Автор, сам дипломат, первый секретарь посольства, женился лишь теперь, когда ему было уже за тридцать, — в апреле 1839 года. Влюбился ли он? Упаси боже. Это была не просто женитьба, но догадка,стратегический ход. Видя, каким путем упрочил Бутенев свою карьеру, Владимир Титов посватался к младшей сестре его жены, молодой графине Хрептович, чей родной брат был зятем вице-канцлера Нессельроде. Единым махом счастливый на рукудипломат породнился с Нессельроде и с Бутеневым. Как ранее замечал в дневнике Виктор Тепляков, «Титов ни в чем не промажет!».

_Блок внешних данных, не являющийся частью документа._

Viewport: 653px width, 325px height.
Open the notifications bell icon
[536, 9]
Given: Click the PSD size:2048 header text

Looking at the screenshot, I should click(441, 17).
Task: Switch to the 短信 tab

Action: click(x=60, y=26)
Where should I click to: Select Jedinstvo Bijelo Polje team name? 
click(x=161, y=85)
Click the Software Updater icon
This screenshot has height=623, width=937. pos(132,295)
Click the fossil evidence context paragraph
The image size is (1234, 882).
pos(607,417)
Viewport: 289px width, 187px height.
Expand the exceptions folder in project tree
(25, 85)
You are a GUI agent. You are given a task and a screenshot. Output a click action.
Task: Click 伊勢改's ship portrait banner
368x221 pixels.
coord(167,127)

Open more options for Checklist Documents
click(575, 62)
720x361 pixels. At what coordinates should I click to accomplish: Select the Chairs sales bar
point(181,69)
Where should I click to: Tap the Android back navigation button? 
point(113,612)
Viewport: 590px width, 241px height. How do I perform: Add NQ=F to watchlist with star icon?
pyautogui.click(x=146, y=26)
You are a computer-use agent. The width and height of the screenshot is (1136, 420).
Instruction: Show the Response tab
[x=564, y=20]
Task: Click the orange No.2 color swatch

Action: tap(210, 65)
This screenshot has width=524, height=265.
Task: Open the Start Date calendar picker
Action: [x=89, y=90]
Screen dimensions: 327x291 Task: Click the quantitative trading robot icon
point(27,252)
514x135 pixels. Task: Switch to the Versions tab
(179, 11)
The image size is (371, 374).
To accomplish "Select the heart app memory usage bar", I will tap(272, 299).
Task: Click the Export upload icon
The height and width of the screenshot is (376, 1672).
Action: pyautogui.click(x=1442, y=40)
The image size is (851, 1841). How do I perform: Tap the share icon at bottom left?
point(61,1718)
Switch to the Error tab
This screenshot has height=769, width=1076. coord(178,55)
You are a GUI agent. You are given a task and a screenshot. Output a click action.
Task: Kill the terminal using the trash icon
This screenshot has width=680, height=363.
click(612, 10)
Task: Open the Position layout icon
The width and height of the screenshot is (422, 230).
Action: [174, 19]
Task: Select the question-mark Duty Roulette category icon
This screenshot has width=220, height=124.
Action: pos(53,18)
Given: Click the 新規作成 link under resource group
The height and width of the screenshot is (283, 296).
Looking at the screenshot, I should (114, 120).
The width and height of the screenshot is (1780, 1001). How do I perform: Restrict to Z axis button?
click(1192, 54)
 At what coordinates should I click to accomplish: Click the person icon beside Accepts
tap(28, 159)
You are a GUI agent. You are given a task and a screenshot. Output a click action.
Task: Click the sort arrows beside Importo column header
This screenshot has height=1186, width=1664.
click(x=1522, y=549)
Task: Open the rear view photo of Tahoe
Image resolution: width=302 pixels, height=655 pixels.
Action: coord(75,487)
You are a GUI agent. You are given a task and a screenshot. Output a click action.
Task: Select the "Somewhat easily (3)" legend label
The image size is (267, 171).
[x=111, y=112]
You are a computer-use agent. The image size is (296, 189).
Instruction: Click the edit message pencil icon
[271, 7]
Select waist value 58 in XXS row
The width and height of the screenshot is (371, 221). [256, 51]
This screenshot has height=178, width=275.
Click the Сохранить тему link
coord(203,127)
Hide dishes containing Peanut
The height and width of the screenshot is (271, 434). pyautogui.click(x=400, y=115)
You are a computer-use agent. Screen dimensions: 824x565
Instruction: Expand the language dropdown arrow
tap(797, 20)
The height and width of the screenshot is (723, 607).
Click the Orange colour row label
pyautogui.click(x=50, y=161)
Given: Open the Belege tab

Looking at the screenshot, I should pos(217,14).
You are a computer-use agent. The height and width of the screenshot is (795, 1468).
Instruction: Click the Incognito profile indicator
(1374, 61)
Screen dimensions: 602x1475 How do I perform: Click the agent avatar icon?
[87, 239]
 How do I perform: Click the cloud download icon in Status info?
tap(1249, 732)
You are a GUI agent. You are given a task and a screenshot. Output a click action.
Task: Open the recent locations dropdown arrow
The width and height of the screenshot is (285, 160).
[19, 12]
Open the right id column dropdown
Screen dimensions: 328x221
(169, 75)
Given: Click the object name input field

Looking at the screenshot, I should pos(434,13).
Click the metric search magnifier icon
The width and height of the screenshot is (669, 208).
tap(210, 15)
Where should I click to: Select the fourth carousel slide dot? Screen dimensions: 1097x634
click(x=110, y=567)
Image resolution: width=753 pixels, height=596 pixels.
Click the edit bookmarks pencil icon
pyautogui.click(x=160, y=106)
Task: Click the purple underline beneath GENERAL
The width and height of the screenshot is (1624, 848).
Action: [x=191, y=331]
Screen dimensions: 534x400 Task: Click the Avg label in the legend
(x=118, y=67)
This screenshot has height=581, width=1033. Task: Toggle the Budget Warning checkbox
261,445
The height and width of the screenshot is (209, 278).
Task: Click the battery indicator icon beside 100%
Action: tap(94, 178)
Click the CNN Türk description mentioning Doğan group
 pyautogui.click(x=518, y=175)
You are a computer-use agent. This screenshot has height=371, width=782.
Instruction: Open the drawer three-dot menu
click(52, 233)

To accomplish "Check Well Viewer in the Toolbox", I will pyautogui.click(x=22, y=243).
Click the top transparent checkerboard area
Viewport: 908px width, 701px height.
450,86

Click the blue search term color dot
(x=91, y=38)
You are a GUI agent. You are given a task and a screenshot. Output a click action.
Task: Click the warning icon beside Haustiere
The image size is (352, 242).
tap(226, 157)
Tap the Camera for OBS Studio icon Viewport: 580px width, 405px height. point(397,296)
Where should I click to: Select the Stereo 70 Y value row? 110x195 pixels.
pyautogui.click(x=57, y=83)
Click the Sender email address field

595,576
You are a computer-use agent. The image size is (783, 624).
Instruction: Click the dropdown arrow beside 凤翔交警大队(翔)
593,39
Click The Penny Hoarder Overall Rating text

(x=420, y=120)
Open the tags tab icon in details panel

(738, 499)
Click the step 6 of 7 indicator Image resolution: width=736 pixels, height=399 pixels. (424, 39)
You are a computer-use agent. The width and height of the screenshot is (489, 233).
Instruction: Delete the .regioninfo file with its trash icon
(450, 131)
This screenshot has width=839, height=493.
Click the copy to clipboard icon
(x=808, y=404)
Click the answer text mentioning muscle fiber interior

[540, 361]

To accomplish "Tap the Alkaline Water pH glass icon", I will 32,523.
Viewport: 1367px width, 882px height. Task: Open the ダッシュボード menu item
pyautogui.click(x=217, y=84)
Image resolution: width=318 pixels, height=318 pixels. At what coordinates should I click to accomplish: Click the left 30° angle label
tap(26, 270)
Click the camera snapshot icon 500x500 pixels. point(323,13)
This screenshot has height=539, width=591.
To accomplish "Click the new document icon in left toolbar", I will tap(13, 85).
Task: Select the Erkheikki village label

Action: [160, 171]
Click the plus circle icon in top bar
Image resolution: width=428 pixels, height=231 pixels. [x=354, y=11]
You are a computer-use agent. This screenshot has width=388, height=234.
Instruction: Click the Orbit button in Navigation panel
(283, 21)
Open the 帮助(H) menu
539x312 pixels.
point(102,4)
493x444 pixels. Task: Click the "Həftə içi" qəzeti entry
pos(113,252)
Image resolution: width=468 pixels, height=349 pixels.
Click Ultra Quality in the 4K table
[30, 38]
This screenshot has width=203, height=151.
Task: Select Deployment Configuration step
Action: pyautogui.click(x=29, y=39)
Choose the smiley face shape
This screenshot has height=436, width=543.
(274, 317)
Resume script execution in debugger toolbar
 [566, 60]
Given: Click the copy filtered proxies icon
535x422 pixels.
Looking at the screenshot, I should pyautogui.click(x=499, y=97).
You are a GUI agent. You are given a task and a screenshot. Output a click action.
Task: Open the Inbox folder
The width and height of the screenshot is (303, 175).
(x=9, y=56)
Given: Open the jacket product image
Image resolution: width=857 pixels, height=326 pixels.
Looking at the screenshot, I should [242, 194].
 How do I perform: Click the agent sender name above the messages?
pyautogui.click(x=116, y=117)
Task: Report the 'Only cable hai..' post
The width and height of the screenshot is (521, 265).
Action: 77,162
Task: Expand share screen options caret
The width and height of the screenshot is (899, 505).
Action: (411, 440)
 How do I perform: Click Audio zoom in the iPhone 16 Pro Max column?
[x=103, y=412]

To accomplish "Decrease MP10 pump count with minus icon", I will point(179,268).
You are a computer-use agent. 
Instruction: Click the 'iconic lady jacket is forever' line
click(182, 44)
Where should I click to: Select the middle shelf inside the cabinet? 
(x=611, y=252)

Он и не промазал. Дальнейшая карьера его была обеспечена. Нессельроде сразу дал ему повышение — назначил генеральным консулом в Бухарест.
Но как-то так получилось, что, став родственником вице-канцлера, Титов кончился как писатель. И в жизни своей не сочинил более ничего. «Жена называла его просто Титов и, кажется, не находила в нем никакой поэзии…» (так свидетельствует человек, повидавший этого благополучного дипломата десять лет спустя).
В том же апреле 1839 года Тепляков обратился к вице-канцлеру с письмом: «Два места секретаря свободны в эту минуту в Константинополе; я совершенно готов снова ехать туда, если Вашему сиятельству угодно будет назначить меня на одно из них».
Но его сиятельству это было не угодно.
Еще в январе Тепляков отправил в Буюк-Дере, Бутеневу, обширные записки свои о положении в Ливане и Сирии. В марте один из чиновников посольства сообщил: «Бутенев послал Ваш превосходный мемуар министру». Но эти записки не расположили Нессельроде пойти навстречу просьбе Теплякова и дать ему должность секретаря посольства в Турции.
Потому что вице-канцлеру нужны были угодливые чиновники и вовсе не нужен такой беспокойный и рвущийся к самостоятельной деятельности человек, каким был Виктор Григорьевич Тепляков.
«Странное дело! — вспоминал потом его брат Алексей. — Какая-то ядовитая тоска, скука едва выносимая преследовала странника и в Одессе, и в Византии, и у подошв пирамид, и у святого гроба, — я не говорю уже о Петербурге, городе, гибельном для его здоровья по своему климату; эта скука, как червь, не умолкая, грызла сердце бедного скитальца, тщетно убегавшего от самого себя…»
В Петербурге он снова готов был ехать куда угодно. Повседневность угнетала его своим однообразием.